/robustness

Primary LanguageRGNU General Public License v3.0GPL-3.0

This file contains instructions for obtaining and running this microbial community taxa-function robustness estimation pipeline. This pipeline takes as input a table of microbial read counts or abundances and produces an estimation of the community's taxa-function robustness. Additionally, various gene distribution feature values are calculated for the original community.

DOWNLOAD:

The source code for this microbial community taxa-function robustness estimation pipeline can be obtained by cloning this git repository:

git clone git@github.com:borenstein-lab/robustness.git

Dependencies

This pipeline relies on the following R packages that may not be installed by default: argparse, phyloseq, and RcppEigen.

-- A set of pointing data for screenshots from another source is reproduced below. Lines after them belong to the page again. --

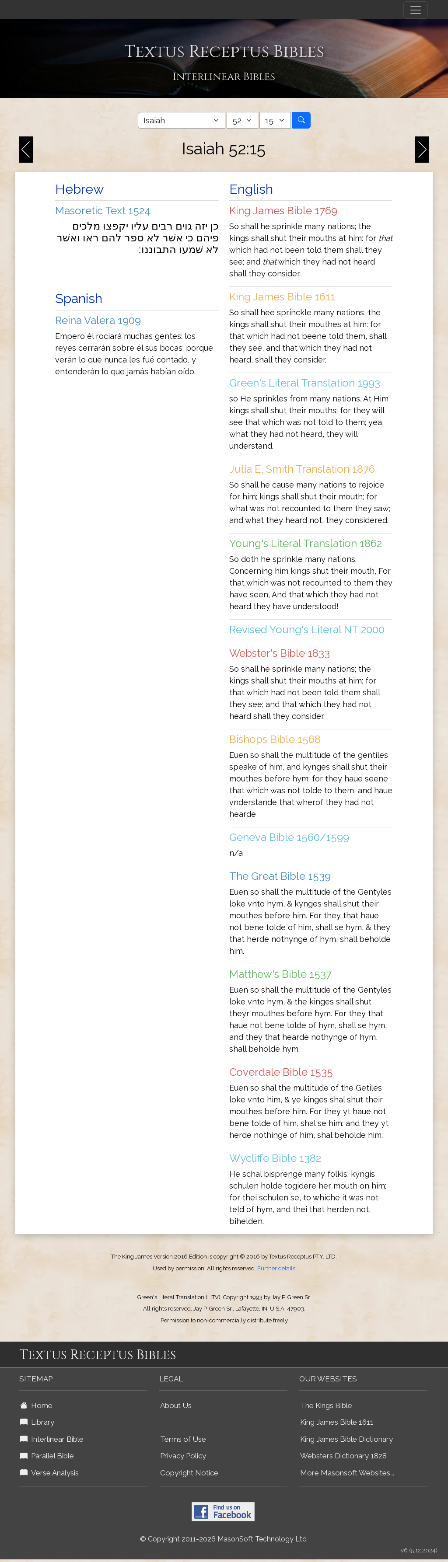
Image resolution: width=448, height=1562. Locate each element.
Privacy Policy (183, 1455)
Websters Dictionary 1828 (343, 1455)
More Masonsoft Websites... (347, 1472)
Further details (276, 1268)
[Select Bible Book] (181, 120)
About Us (176, 1405)
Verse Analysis (49, 1472)
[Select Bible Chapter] (242, 120)
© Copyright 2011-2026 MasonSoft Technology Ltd (223, 1539)
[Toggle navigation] (415, 10)
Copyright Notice (189, 1472)
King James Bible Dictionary (346, 1439)
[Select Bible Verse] (275, 120)
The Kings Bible (326, 1405)
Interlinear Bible (52, 1439)
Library (37, 1422)
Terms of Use (183, 1439)
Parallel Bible (47, 1455)
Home (36, 1405)
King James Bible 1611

Downloading required data files

PICRUSt and Greengenes files used by default by this pipeline should be downloaded from their original sources. To run the default pipeline, users should download the PICRUSt 16S rRNA gene copy number table and genomic content annotation table, saving them to the data directory. Additionally, the Greengenes tree (specifically gg_13_5_otus_99_annotated.tree.gz) can be downloaded from the Greengenes site (here) and unzipped and saved to the data directory.

USE:

The pipeline follows three main steps:

  1. Generate perturbed taxonomic and functional compositions for each initial community composition
  2. Measure taxonomic and functional differences between initial and perturbed compositions
  3. Calculate robustness metrics
1. Perturbing community compositions

The first step is performed using the generate_perturbations.R script as follows:

src/generate_perturbations.R initial_community_taxonomic_composition perturbed_taxonomic_compositions perturbed_function_compositions perturbation_weighted_unifrac_distances

where the initial_community_taxonomic_composition file should have two columns, each with column headers. The header of the second column should be the name or ID for the initial community. The first column should contain the ID for a taxon while the second column should contain the corresponding taxon's relative abundance in the initial community.

There are several parameters that can be adjusted for this step, and all can be found by running

src/generate_perturbations.R

but the main parameters that may be of interest to modify are the set of maximum perturbation magnitudes to use (the --perturbation_list option), the number of replicates for each maximum perturbation magnitude (the --num_replicates option), the minimum and maximum range of Weighted UniFrac distances to generate perturbations for (the --range_min and --range_max options respectively), and the number of windows and perturbations per window to use when filtering the generated perturbations (the --num_windows and --num_perturbations options respectively).

2. Measuring taxonomic and functional differences

The second step is performed using the summarize_perturbations.R script as follows:

src/summarize_perturbations.R perturbed_taxonomic_compositions perturbed_function_compositions perturbation_weighted_unifrac_distances function_distribution_features perturbation_distances function_specific_differences

where perturbed_taxonomic_compositions, perturbed_function_compositions, and perturbation_weighted_unifrac_distances should be the output from the previous step in the pipeline.

3. Calculating robustness metrics

The third and final step is performed using the calculate_robustness_factors.R and calcualte_function_specific_robustness_factors.R scripts as follows:

src/calculate_robustness_factors.R perturbation_distances robustness_factors
src/calculate_function_specific_robustness_factors.R function_specific_differences function_specific_robustness_factors

where perturbation_distances and function_specific_differences should be the output from the previous step in the pipeline.